Unfortunately, this isn’t an isolated incident, though it was the first time I ever noticed it happening to me. Turns out that even in this day and age, your race, ethnicity, and religion does affect the kind of treatment you receive from nurses and doctors. According to a study in the American Journal Of Public Health, a stunning two-thirds of doctors exhibited racial bias toward patients. Those doctors tend to have antiblack sentiments and think of their white patients as more likely to be “compliant.” On top of that, they often lecture black patients, speak more slowly to them, and make their office visits longer, which is such a racist notion that it makes me want to rip my own head off and punt it into the middle of a medical convention.
These patients then tend to cancel followup appointments because they don’t trust the doctor. This is an actual phenomenon in the black community. Black people don’t trust doctors — and all things considered, it’s not hard to see why.
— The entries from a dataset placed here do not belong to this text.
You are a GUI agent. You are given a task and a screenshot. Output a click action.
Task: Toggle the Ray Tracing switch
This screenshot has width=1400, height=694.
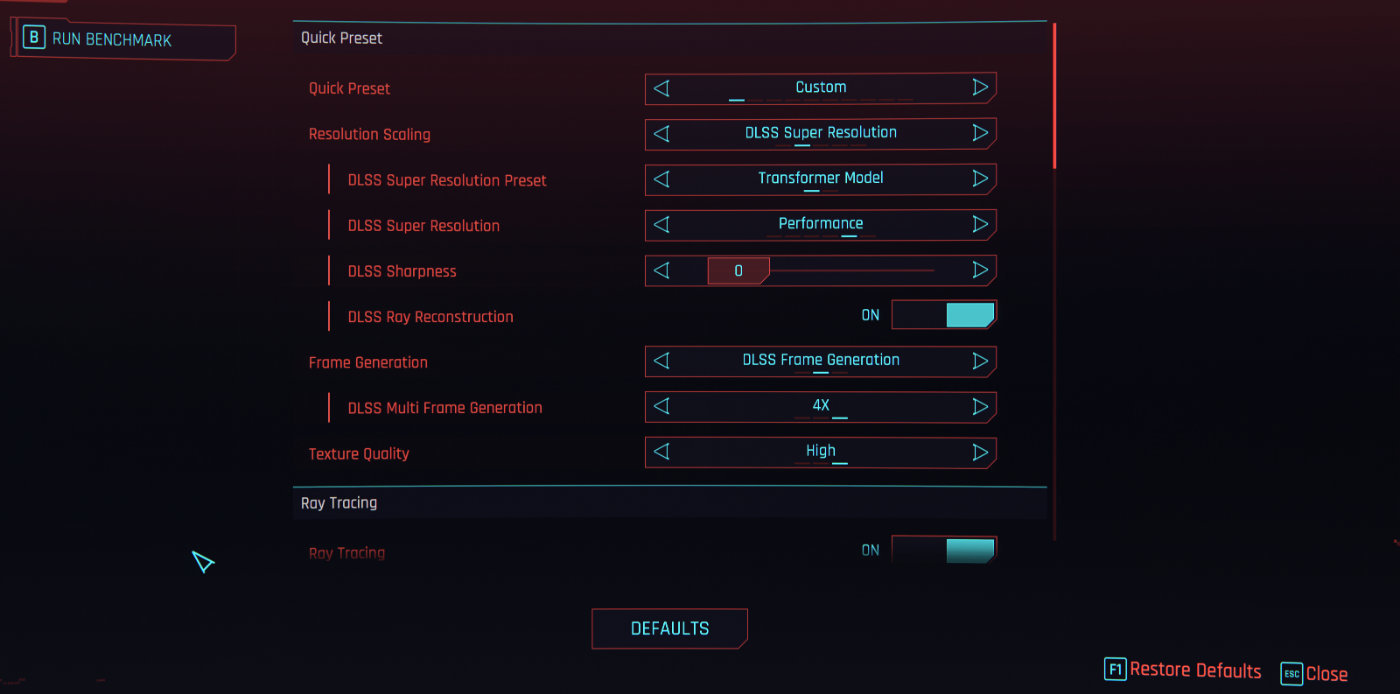point(943,550)
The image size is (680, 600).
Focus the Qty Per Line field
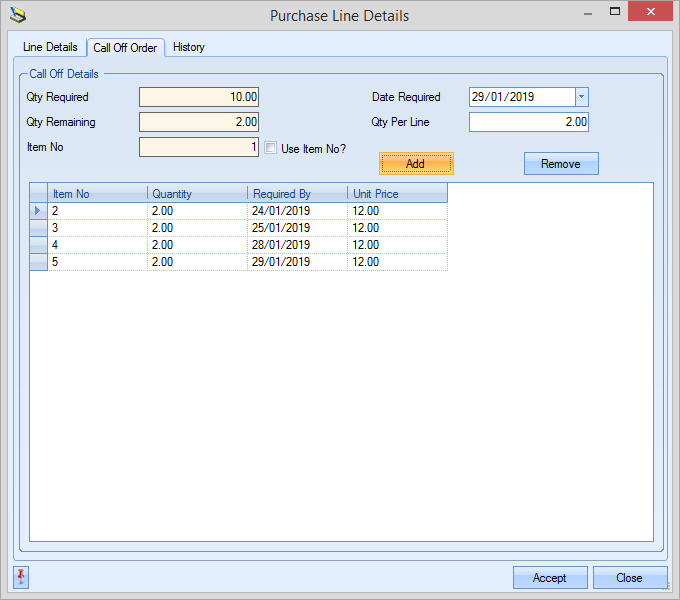528,122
I don’t wear a lot of makeup. To be honest, some of this is due to the fact that a tube of quality lipstick costs as much as dinner at the Cheesecake Factory. But most of it is because, as any nonwhite woman will tell you, up until a few years ago, if your skin color was darker than “sunkissed Latina,” there were almost no options for you.
Women of color have always had a notoriously bad relationship with the cosmetics industry because we can’t find shit that matches our skin color. These companies deliberately just make their lines for lighter skin tones only, with a couple of “darker” foundations in the last few decades that aren’t really fooling anyone. Iman (supermodel, goddess, wife of the late David Bowie) came out with a makeup line in the ’90s that had more options, which helped a great deal. But overall, it seems the beauty industry would rather lose money than help women of color feel good about their appearances.
Enter that Barbadian ray of sexual sunshine Rihanna. She’s been in the news lately because she’s come out with her own makeup line called Fenty Beauty, which has truly changed the game. With 40 foundation shades (40), darker-skinned women are guaranteed to find a match for their skin tone — something these other lines should have made a priority YEARS ago.
Why is this such a big deal? Because this world’s Eurocentric standards of beauty have done so much damage to women of color that they’ve had to resort to using more toxic products in order to fit into that mold. Something that could have been easily resolved if these huge makeup companies had just included a few more shades. Or, you know, just generally done more to expand their definition of what beauty is (straight hair and light skin across the board doesn’t exactly scream “diversity”). But god forbid they be forced to treat people like people. That would be crazy.